== 抜粋本文

以下、本発明を詳細に説明する。本発明の吸水速乾性織編物は、特定の混繊交絡糸を構成繊維として含む織編物表面に、吸水剤が存在することを必須とする。こうした構成により、例えば従来公知の安価な吸水剤などを使用することで、織編物の構造を特段工夫せずとも、高い吸水速乾性能と良好な風合いとを発揮することができる。
詳しくは、本発明の吸水速乾性織編物を構成する混繊交絡糸は、表面部分において細い繊維の突出部が形成されている。そのため、これを織編して得られる織編物においても、微細な突出部が表面部分に位置している。したがって、本発明の吸水速乾性織編物では、毛細管現象によって水分をすばやく吸収し拡散させる吸水速乾性能に優れるとともに、織編物の表面に、柔らかく滑らかな起毛感のある風合いを有する。さらに、細い繊維が絡み合った部分は、空気を保持しやすい層(空気保持層)を形成し、この空気保持層の存在によりふくらみ感および反発感が発現し、高級感のある独特の風合いを有するとともに、機能性としても感性としても快適なものとなる。
混繊交絡糸について以下に述べる。混繊交絡糸は、単糸繊度が0.2〜0.9dtexのポリエステル繊維Aと、単糸繊度が1.0〜5.0dtexのポリエステル繊維Bとから構成される混繊交絡糸である。当該混繊交絡糸は、全体として仮撚捲縮を有し、かつ、ポリエステル繊維Aとポリエステル繊維Bとの質量比率(A/B)が20/80〜80/20の範囲にあり、当該混繊交絡糸の表面部分において、ポリエステル繊維Aによる突出部が形成されていることを特徴とする。
混繊交絡糸は、単糸繊度が0.2〜0.9dtexのポリエステル繊維Aと、単糸繊度が1.0〜5.0dtexのポリエステル繊維Bとから構成されている。混繊交絡糸においては、ポリエステル繊維A及びポリエステル繊維Bの繊度を、それぞれこのような特定の範囲に設定することにより、ポリエステル繊維Aとポリエステル繊維Bとを十分に絡めさせることができる。この絡まりにより、混繊交絡糸の表面部分において、相対的に細いポリエステル繊維Aによる突出部が形成されやすくなる。なお、本発明において、ポリエステル繊維Aによる突出部とは、混繊交絡糸の表面部分において、ポリエステル繊維Aのループ、たるみなどによって、ポリエステル繊維Aが外側に突出した部分をいう。

====
== 収集データ

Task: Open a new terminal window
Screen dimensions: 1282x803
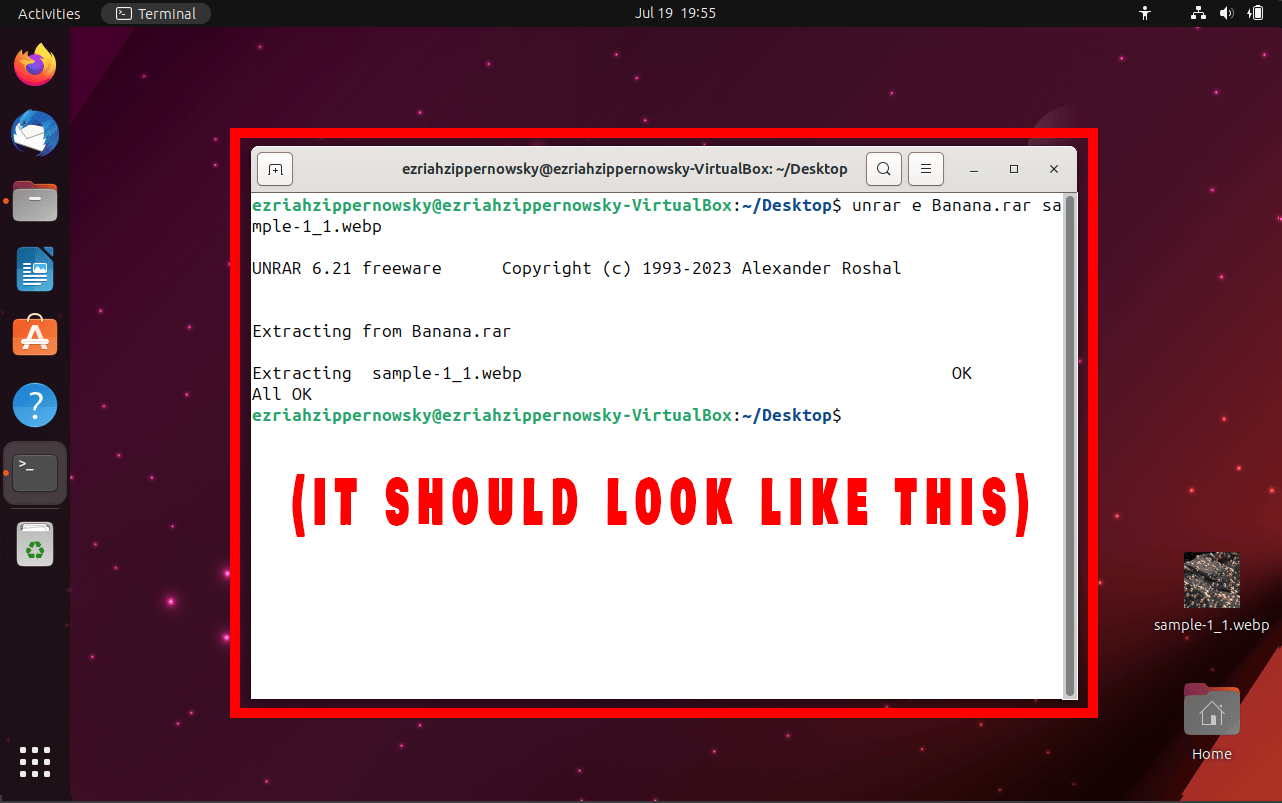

====

# [作業内容]
• a. 吸水速乾性織編物に関する本文について、次の問いに答えてください。
(i) ポリエステル繊維Aとポリエステル繊維Bとの質量比率(A/B)は、どの範囲にあるとされていますか。
(ii) 細い繊維が絡み合った部分が形成する、空気を保持しやすい層は何と呼ばれていますか。
(iii) ポリエステル繊維Aによる突出部は、ポリエステル繊維Aの何によって外側に突出した部分とされていますか。
• b. 吸水速乾性織編物に関する本文を、最後の文の後から書き継いでください。

# [設問別の結果]
• a.
(i) 20/80〜80/20
(ii) 空気保持層
(iii) ループ、たるみなど

• b.
図1は、混繊交絡糸の一例の光学顕微鏡写真である。図1を参照しながら、混繊交絡糸の表面構造について説明する。混繊交絡糸の表面部分は、ポリエステル繊維Bに比して相対的に細いポリエステル繊維Aによる突出部が形成されている。混繊交絡糸の表面部分における微細な突出部は、相対的に細いポリエステル繊維Aにより形成されているため、突出部の上に水滴がのった場合に、毛細管現象により水滴が混繊交絡糸の内側に移行しやすい。したがって、混繊交絡糸を用いることにより、当該凸部において毛細管現象を生じさせて、水分をすばやく吸収かつ拡散させることができるため、本発明の吸水速乾性織編物は優れた吸水速乾性能を発現させる。さらに、微細な突出部により、柔らかなで滑らかなタッチの高級感ある風合いを発揮させることが可能となる。また、後述の通り、混繊交絡糸においては、特定の単糸繊度を有する2種類のポリエステル繊維A、Bを特定の質量比で混繊したものであるため、当該混繊交絡糸の表面部分には、相対的に細いポリエステル繊維Aが緩やかに絡み合った部分が形成されている。そして、この細い繊維が絡み合った部分は、空気を保持しやすい層(空気保持層)を形成する。上記突出部は、ポリエステル繊維Aが絡み合ったこの部分から突出している。すなわち、ポリエステル繊維Aの突出部の内側(混繊交絡糸の内側)には、細いポリエステル繊維Aが緩やかに絡み合って形成された上記の空気保持層が形成されているため、こうした混繊交絡糸を用いた織編物はふくらみ感や反発感といった、良好な風合いを有している。なお、混繊交絡糸において、当該空気保持層のさらに内側では、ポリエステル繊維Aと、Bとが絡み合っている。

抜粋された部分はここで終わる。